Amaç: İnfantil hipertrofik pilor stenozunun (İHPS) tedavisinde laparaskopik piloromiyotomi ameliyatındaki deneyimlerimiz doğrultusunda tekniğimizin gözden geçirilmesi ve sunulması amaçlanmıştır.
Gereç ve yöntem: Kliniğimizde Nisan 2016-Nisan 2018 tarihleri arasında laparaskopik piloromiyotomi uygulanan toplam 15 İHPS’li olgunun kayıtları geriye dönük olarak incelendi. Olgular kullanılan laparaskopik teknikteki değişim, peroperatif ve postoperatif cerrahi komplikasyonlar açısından değerlendirildi.
Bulgular: Erkek-kız oranı 2.7: 1 olan hastaların başvuru yaşı 36.5 (25-110) gün idi. Tüm hastalarda fışkırır tarzda şiddetli safrasız kusma ve 8 olguda ise belirgin kilo alamama şikayeti saptandı. Hastaların bir tanesinin situs inversus totalis olması dışında ek tıbbi durum saptanmadı. Bir hastanın peroperatif olarak pilor stenozu olmadığı anlaşıldı. Bir hasta yetersiz piloromiyotomi tanısı ile tekrar opere edildi. Bir hastada peroperatif teknik zorluk nedeniyle açık ameliyata dönüldü. İlk laparaskopik piloromiyotomi vakasının ameliyat süresi 110 dakika iken serideki son ameliyatın süresi 35 dakika olarak kayıt edildi.
Sonuç: İnfantil hipertrofik pilor stenozu cerrahisinde laparaskopik yaklaşım, minimal invaziv cerrahiyi rutin uygulamakta olan cerrahlar için, hızlı bir öğrenme eğrisi ile iyi sonuçlara ve tatmin edici bir cerrahiye dönüşmektedir. (SETB-2018-07-097)

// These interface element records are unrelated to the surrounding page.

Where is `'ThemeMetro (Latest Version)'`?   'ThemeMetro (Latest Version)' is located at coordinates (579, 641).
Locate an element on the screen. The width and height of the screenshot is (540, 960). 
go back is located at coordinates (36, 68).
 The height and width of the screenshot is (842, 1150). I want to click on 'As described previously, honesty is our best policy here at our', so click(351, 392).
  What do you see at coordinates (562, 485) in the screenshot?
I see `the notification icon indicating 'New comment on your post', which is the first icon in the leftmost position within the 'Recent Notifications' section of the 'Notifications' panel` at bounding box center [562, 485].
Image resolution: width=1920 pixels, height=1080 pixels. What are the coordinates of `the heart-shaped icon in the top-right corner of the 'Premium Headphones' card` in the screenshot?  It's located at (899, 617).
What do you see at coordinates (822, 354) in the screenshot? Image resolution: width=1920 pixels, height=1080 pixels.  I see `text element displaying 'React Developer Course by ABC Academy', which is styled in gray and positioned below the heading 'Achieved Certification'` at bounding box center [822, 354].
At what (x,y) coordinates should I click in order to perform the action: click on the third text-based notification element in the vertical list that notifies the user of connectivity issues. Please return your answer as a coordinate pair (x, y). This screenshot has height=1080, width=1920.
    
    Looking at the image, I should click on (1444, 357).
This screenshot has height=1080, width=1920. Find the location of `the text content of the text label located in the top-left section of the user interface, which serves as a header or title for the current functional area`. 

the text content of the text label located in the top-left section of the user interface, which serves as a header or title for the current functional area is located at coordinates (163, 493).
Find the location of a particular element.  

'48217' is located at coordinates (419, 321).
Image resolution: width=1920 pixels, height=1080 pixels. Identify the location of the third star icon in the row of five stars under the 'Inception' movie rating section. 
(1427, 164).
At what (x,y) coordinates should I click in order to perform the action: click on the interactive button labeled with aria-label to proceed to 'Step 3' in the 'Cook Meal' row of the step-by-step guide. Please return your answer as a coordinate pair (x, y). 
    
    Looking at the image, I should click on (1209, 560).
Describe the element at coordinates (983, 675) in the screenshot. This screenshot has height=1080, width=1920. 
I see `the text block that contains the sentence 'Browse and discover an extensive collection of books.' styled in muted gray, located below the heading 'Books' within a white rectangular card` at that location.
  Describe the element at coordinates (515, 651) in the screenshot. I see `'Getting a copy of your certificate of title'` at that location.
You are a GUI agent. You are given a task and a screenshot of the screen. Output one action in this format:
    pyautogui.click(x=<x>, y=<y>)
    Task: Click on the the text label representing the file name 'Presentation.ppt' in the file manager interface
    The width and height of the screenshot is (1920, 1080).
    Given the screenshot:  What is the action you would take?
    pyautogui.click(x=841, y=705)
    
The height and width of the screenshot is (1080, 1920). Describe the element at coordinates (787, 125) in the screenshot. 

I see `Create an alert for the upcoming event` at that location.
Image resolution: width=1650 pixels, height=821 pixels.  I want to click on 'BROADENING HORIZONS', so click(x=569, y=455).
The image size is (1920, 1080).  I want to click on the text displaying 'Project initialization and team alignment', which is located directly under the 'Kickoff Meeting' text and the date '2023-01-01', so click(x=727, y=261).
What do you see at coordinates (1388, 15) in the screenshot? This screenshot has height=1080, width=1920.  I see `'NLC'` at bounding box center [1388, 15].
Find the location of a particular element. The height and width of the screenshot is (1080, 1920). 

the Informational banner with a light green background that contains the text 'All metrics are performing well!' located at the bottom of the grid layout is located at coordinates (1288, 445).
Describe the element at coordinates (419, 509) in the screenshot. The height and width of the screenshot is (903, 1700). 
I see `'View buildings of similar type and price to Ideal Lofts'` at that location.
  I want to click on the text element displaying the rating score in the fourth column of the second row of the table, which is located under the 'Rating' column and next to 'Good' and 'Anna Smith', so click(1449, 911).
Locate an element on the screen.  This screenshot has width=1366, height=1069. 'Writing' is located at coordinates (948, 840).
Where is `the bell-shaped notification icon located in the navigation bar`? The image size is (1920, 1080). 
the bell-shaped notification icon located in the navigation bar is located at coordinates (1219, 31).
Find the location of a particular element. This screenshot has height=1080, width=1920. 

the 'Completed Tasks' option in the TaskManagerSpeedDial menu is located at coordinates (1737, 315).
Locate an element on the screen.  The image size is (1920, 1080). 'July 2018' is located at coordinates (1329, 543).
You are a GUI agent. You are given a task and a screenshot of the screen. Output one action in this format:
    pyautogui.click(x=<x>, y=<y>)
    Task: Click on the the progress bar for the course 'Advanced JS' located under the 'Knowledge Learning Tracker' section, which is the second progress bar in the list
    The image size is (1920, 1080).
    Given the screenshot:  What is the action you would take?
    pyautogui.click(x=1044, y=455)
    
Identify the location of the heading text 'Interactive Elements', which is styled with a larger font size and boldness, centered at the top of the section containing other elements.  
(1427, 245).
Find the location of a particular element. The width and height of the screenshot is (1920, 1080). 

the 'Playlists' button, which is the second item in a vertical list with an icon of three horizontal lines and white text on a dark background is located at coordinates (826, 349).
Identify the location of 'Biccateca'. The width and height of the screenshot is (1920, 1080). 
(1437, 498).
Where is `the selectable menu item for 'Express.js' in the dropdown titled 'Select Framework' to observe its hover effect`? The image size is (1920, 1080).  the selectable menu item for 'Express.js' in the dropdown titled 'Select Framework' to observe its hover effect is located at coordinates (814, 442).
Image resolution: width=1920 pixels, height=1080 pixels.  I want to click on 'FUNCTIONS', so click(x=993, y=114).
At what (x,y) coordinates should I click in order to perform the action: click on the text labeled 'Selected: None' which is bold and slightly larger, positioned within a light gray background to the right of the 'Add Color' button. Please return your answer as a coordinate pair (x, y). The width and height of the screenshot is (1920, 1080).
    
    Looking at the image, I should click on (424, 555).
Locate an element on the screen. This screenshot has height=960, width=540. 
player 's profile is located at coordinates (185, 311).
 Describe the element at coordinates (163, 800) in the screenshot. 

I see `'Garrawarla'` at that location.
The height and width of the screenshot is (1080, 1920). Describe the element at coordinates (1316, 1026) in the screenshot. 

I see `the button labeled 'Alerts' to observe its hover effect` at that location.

Objectives: In this study, we aim to discuss our experience with laparoscopic pyloromyotomy in patients with infantile hypertrophic pyloric stenosis (IHPS) and skills development throughout our learning curve.
Methods: We retrospectively collected data from 15 patients with IHPS who underwent laparoscopic pyloromyotomy between 2016 and 2019 in our clinic. Evolution in operation techniques, peroperative and postoperative surgical complications were analysed.
Results: In this research, 15 patients (male-to-female ratio: 2.7/1) were studied. The median age at presentation was 36.5 days (25-100 days). Non-bilious projectile vomiting was seen in all of the patients, and in eight cases, marked failure to thrive was seen. Situs inversus totalis was seen in one of the cases as an associated anomaly, no other anomalies were noted. A palpable olive-shaped mass was found in only 33% of infants (five cases). A patient was detected to have no IHPS peroperatively. One of the cases was converted to open technique due to peroperative technical difficulties. A patient underwent 2nd operation due to incomplete pyloromyotomy. The duration of the first and last cases was 110 mins and 35 mins, respectively.
Conclusion: The laparoscopic approach in patients with infantile hypertrophic pyloric stenosis can result in good postoperative outcomes and satisfying surgery in the hands of surgeons who perform minimally invasive surgery routinely.